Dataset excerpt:
■ ■ ■ ■ ■ ■ ■
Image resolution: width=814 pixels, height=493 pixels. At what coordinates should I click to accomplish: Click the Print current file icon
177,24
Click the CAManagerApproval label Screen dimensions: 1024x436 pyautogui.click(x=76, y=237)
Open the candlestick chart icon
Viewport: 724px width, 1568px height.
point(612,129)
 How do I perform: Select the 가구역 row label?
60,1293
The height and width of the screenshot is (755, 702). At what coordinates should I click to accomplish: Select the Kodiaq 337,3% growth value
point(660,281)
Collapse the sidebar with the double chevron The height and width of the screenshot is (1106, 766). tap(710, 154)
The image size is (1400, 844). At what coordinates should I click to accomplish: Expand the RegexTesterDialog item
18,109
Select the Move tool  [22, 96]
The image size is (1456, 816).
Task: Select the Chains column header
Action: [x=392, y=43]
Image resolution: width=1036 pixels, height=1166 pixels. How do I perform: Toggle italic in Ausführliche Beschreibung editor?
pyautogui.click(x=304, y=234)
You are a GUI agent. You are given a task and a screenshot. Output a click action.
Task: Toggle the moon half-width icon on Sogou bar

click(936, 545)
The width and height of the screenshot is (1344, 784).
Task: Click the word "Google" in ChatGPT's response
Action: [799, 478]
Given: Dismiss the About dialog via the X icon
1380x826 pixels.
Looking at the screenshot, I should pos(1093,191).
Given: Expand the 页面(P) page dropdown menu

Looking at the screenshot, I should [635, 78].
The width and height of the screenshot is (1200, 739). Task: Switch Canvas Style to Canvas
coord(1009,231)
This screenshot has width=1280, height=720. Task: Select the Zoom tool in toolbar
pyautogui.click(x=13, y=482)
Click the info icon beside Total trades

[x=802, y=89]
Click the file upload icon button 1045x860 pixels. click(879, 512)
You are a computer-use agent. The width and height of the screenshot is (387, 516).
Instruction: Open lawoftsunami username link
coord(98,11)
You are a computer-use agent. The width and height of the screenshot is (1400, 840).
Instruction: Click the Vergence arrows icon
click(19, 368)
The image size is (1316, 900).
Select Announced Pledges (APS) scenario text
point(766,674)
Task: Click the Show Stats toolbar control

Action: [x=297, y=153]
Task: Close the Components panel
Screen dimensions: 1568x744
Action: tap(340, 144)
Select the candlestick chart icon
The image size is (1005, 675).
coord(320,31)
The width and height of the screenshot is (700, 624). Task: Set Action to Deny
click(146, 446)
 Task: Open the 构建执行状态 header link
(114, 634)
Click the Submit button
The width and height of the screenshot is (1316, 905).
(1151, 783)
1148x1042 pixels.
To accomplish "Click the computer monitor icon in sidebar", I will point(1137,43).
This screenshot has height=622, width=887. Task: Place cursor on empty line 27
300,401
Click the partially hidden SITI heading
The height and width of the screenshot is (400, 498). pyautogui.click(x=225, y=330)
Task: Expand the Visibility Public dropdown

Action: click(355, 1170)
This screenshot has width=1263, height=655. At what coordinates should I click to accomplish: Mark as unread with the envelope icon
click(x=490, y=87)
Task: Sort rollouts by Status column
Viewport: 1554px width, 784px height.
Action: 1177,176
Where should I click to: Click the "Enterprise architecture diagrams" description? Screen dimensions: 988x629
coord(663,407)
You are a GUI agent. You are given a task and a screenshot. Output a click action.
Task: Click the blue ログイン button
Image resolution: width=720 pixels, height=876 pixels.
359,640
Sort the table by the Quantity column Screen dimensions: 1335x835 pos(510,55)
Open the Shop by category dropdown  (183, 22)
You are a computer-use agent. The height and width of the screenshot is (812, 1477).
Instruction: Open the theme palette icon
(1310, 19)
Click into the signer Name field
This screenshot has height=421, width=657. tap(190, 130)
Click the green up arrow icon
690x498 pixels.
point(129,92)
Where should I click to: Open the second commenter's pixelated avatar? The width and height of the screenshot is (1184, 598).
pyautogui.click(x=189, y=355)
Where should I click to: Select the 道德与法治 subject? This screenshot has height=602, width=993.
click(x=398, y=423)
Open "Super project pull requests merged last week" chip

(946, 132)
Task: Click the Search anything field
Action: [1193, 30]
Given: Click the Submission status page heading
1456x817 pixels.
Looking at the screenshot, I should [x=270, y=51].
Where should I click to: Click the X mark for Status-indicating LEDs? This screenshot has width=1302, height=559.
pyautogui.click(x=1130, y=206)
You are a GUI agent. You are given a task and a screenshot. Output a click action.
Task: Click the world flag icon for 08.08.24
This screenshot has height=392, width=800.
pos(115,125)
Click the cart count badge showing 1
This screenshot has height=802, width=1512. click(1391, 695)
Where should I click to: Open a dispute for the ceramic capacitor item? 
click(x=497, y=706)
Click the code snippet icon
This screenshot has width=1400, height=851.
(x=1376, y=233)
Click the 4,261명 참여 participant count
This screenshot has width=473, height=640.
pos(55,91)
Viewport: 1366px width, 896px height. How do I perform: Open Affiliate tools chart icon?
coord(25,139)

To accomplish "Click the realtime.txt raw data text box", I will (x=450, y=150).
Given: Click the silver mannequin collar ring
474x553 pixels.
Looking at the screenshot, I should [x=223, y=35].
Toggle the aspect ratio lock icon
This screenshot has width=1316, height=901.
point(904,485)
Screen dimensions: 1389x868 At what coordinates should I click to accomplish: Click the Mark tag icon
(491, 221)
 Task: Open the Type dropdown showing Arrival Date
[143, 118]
■ ■ ■ ■ ■ ■ ■
TASK DESCRIPTION: Copy the lines from the beginning of the records through the line containing "Looking at the screenshot, I should pos(1093,191).", including both ends, and reproduce each one unchanged.

EXERCISE RESULT:
Image resolution: width=814 pixels, height=493 pixels. At what coordinates should I click to accomplish: Click the Print current file icon
177,24
Click the CAManagerApproval label Screen dimensions: 1024x436 pyautogui.click(x=76, y=237)
Open the candlestick chart icon
Viewport: 724px width, 1568px height.
point(612,129)
 How do I perform: Select the 가구역 row label?
60,1293
The height and width of the screenshot is (755, 702). At what coordinates should I click to accomplish: Select the Kodiaq 337,3% growth value
point(660,281)
Collapse the sidebar with the double chevron The height and width of the screenshot is (1106, 766). tap(710, 154)
The image size is (1400, 844). At what coordinates should I click to accomplish: Expand the RegexTesterDialog item
18,109
Select the Move tool  [22, 96]
The image size is (1456, 816).
Task: Select the Chains column header
Action: [x=392, y=43]
Image resolution: width=1036 pixels, height=1166 pixels. How do I perform: Toggle italic in Ausführliche Beschreibung editor?
pyautogui.click(x=304, y=234)
You are a GUI agent. You are given a task and a screenshot. Output a click action.
Task: Toggle the moon half-width icon on Sogou bar

click(936, 545)
The width and height of the screenshot is (1344, 784).
Task: Click the word "Google" in ChatGPT's response
Action: [799, 478]
Given: Dismiss the About dialog via the X icon
1380x826 pixels.
Looking at the screenshot, I should pos(1093,191).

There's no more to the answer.